Movement and Bioturbation

Echinoderms on the abyssal plain have very limited spatial and temporal patchiness in food supply and must be able to move suitably to optimize net energy intake. Due to a wide diversity of body forms echinoderm classes show a wide variety of movement strategies in the deep sea.

The most fascinating of these movements, are the body undulations or ‘swimming’ in benthoplegaic holothurians who travel large distances for food and mating by this technique (Pages et al. 2007). However this is a rare form of movement as most echinoderms move in direct contact with the sea floor leaving tracks in the soft (60-90% water) sediments (Gage and Tyler, 2001). Deep sea irregular echinoids such as Spatangus raschi will move semi-buried in sediments using shorten spines to leave a meandering path whereas regular sea urchins Hygrosoma petersii will move over sediment surface using tube feet leaving few visible tracks (Rex and Etter, 2010).

Figure 4. Example of a deep sea Holothurian grazing leaving a smooth track behind (Young et al. 1985)
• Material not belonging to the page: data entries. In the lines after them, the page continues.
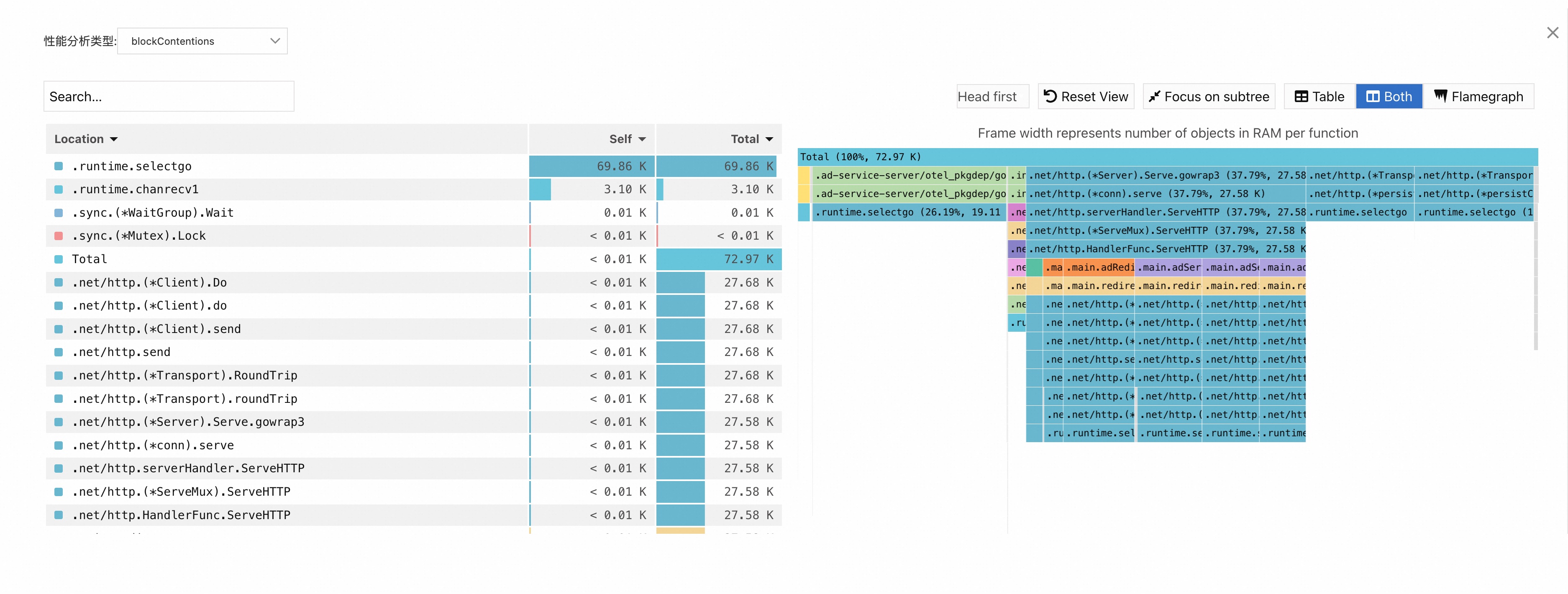Image resolution: width=1568 pixels, height=594 pixels.
Task: Click color marker beside .runtime.selectgo row
Action: 59,166
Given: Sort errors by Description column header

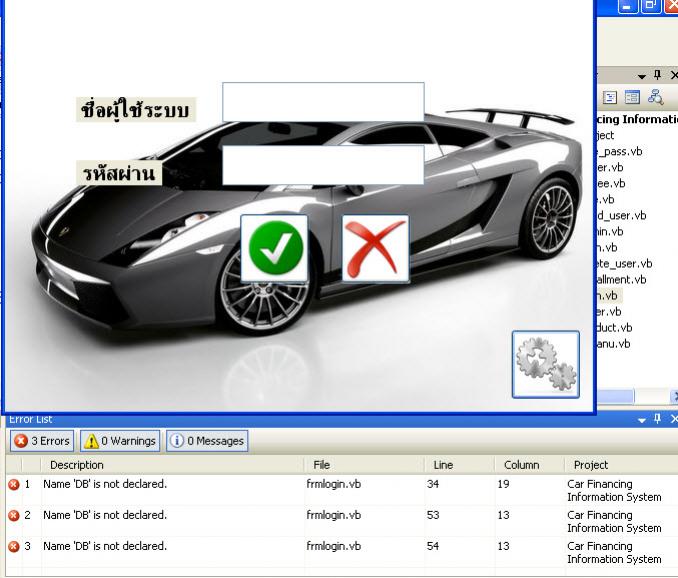Looking at the screenshot, I should click(x=77, y=465).
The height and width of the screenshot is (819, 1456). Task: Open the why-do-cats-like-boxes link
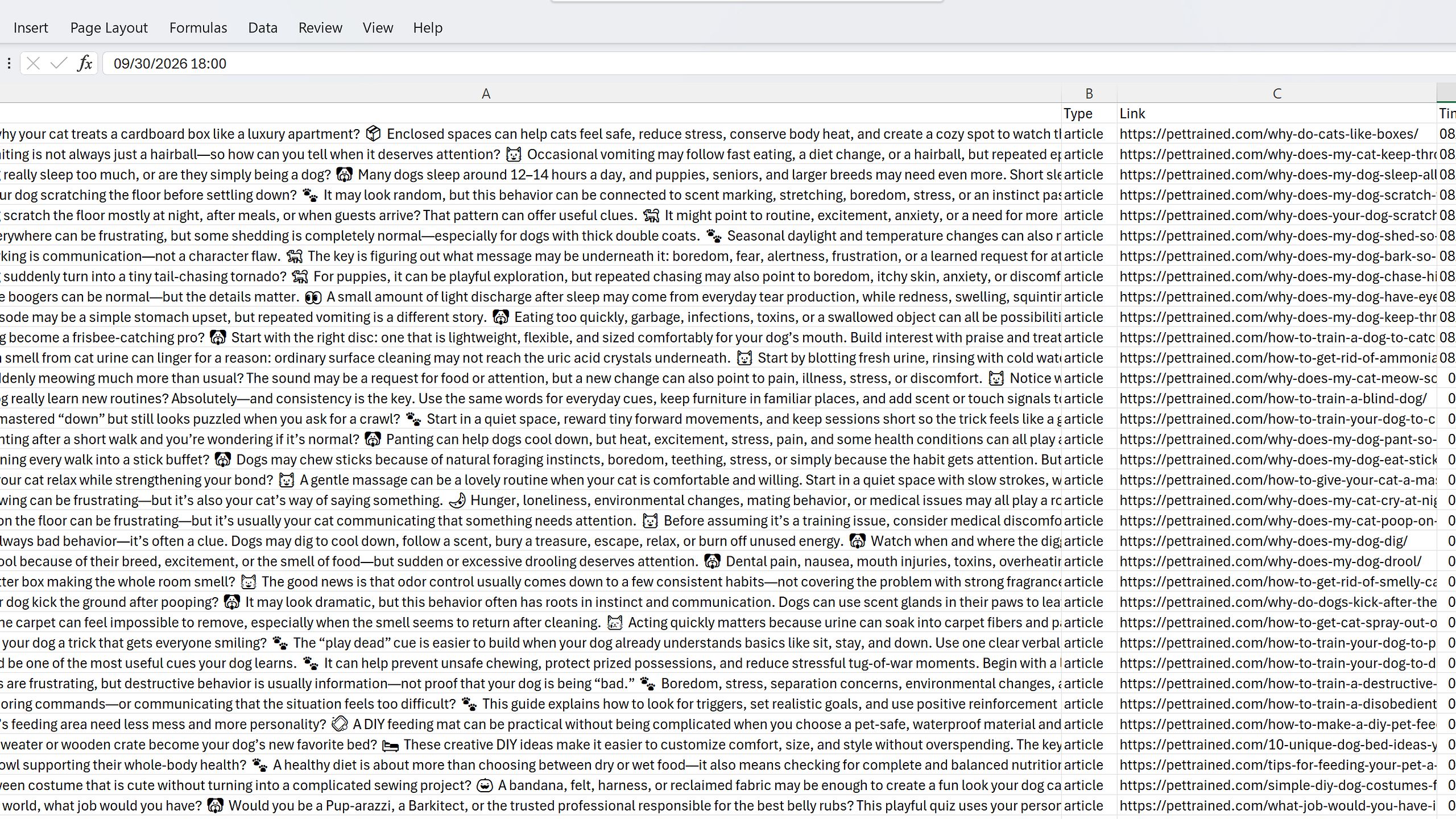coord(1269,134)
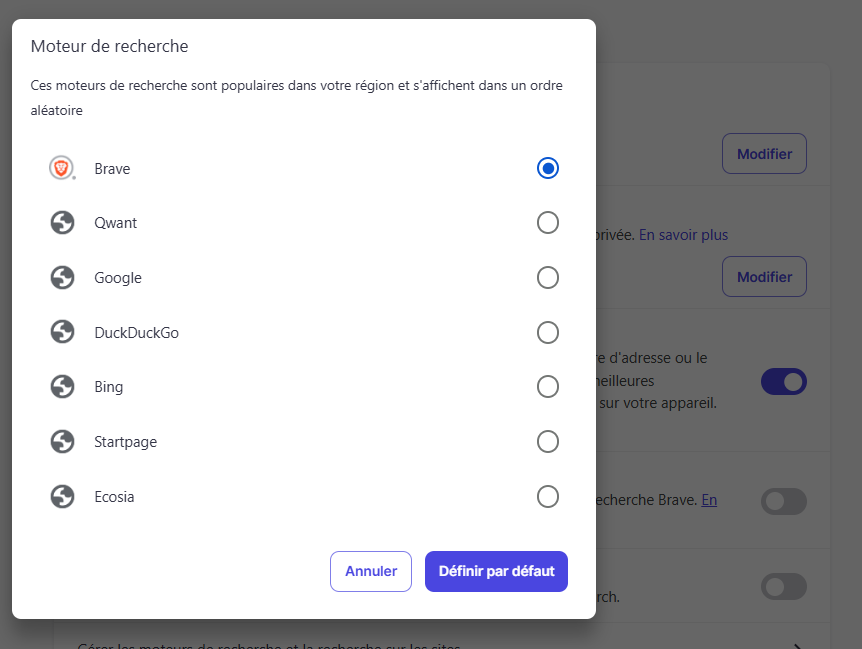
Task: Click the upper Modifier button behind dialog
Action: (x=764, y=154)
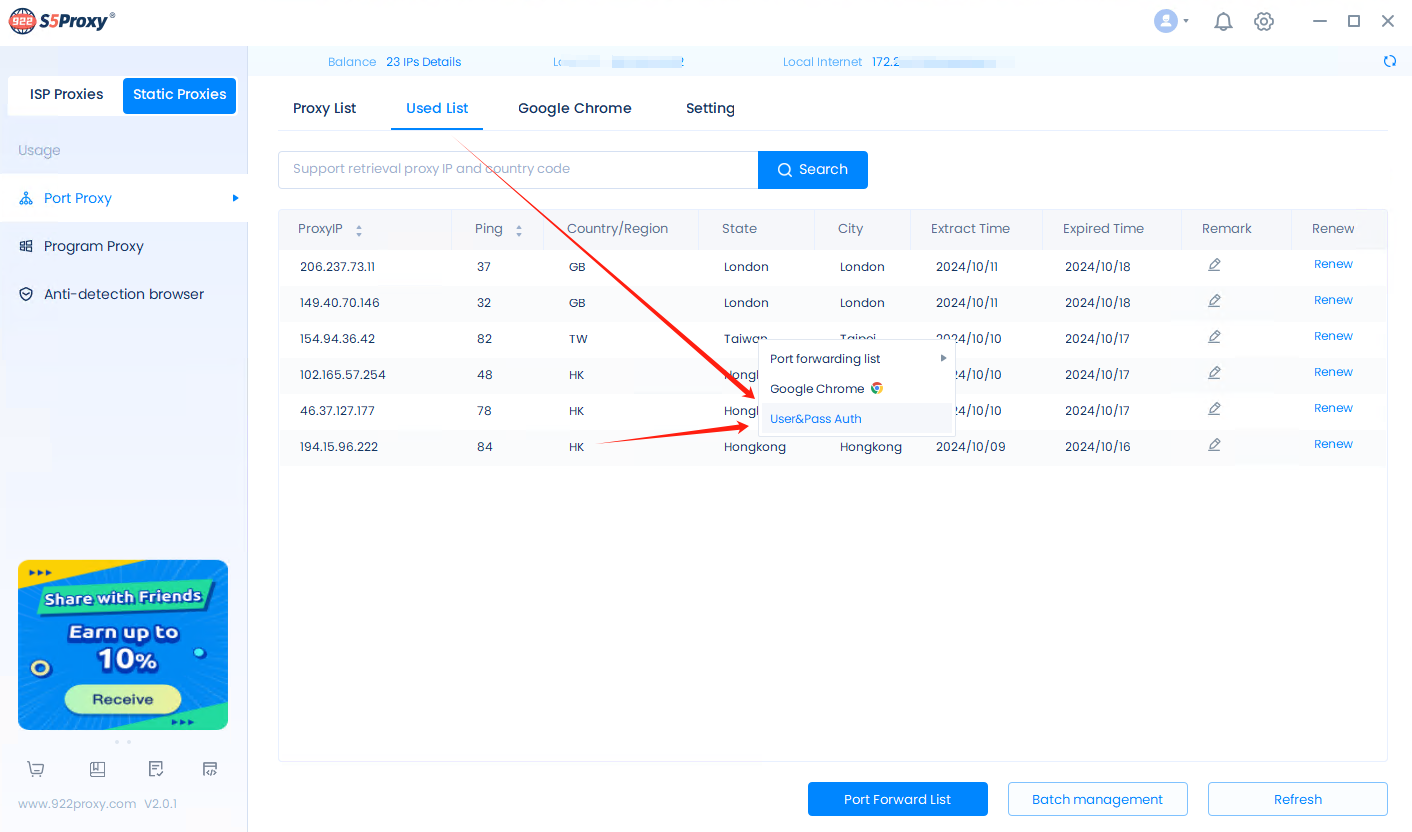Switch to ISP Proxies mode
This screenshot has height=832, width=1412.
coord(66,95)
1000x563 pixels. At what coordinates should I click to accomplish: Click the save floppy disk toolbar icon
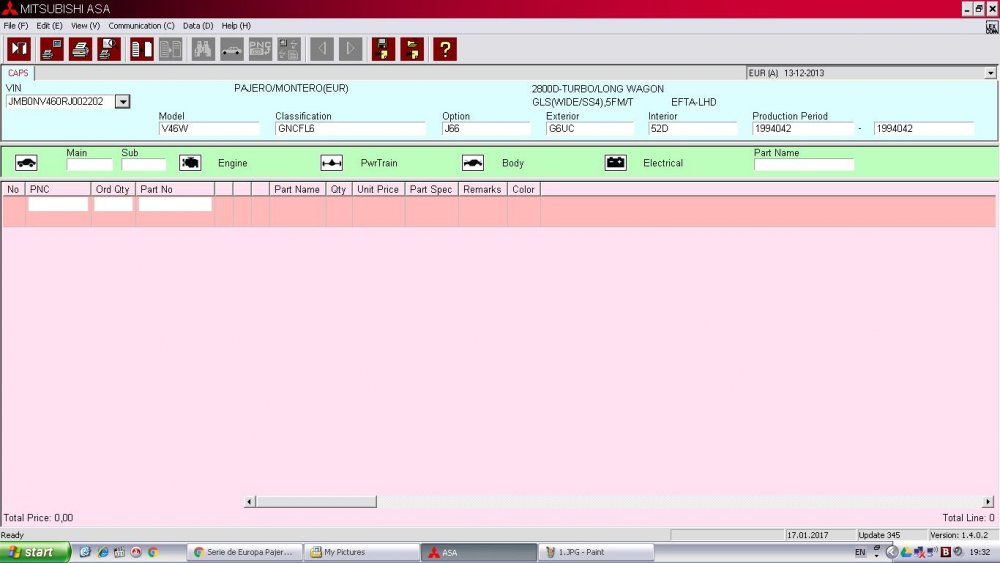tap(383, 49)
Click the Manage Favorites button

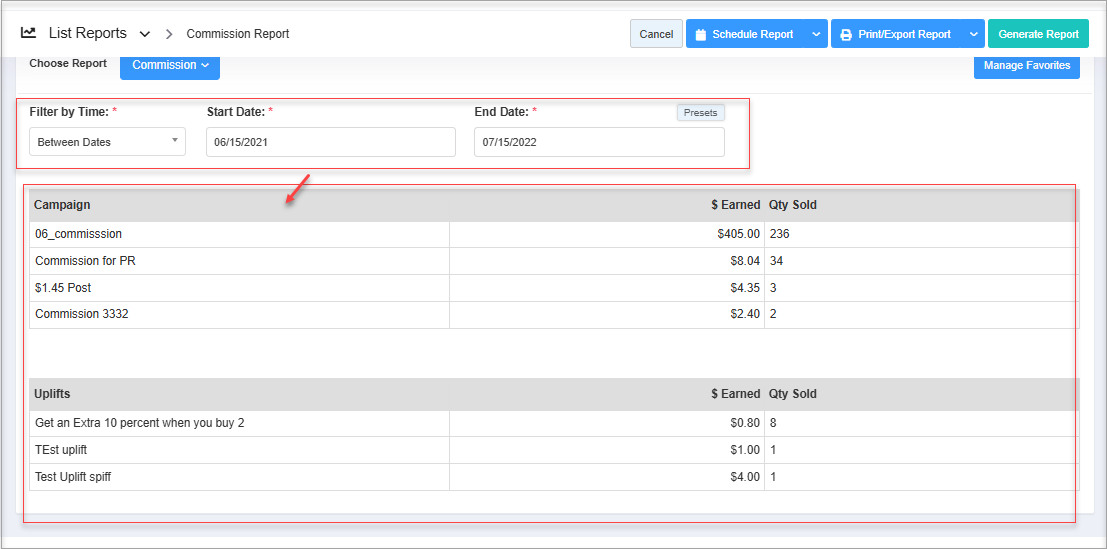1026,66
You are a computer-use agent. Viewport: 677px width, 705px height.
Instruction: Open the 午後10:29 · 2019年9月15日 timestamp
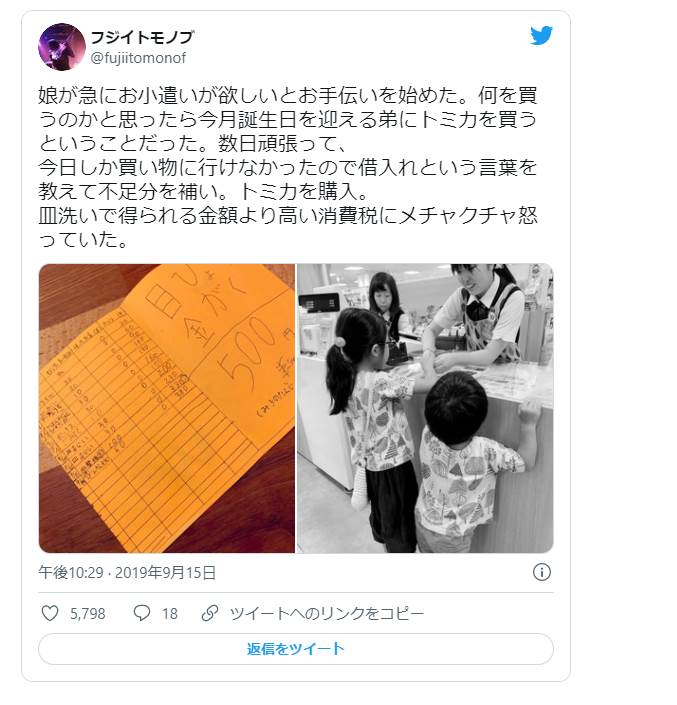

Locomotion, burrowing and grazing of benthic echinoderms in the deep sea plays a significant role in structuring and altering the sediment (Figure 4; Turnewitsch et al. 2000). Movement related actives of echinoderms on the abyssal plain displaces sediment creating a greater surface area over which chemical flux can occur as well as increasing burial rates (bioturbation). Bioturbation in the upper centimeters of marine sediments significantly increases the depth of the mixed layer and rate of nutrient cycling, creating more potential food resources on the abyssal plain (Teal et al. 2008). Bioturbation is not only important for abyssal plain organisms but also in the role of alteration, burial and remineralisation of particulate organic carbon from the euphotic zone, contributing to maintaining the biogeochemical equilibrium of the earth (Hughes and Gage, 2004).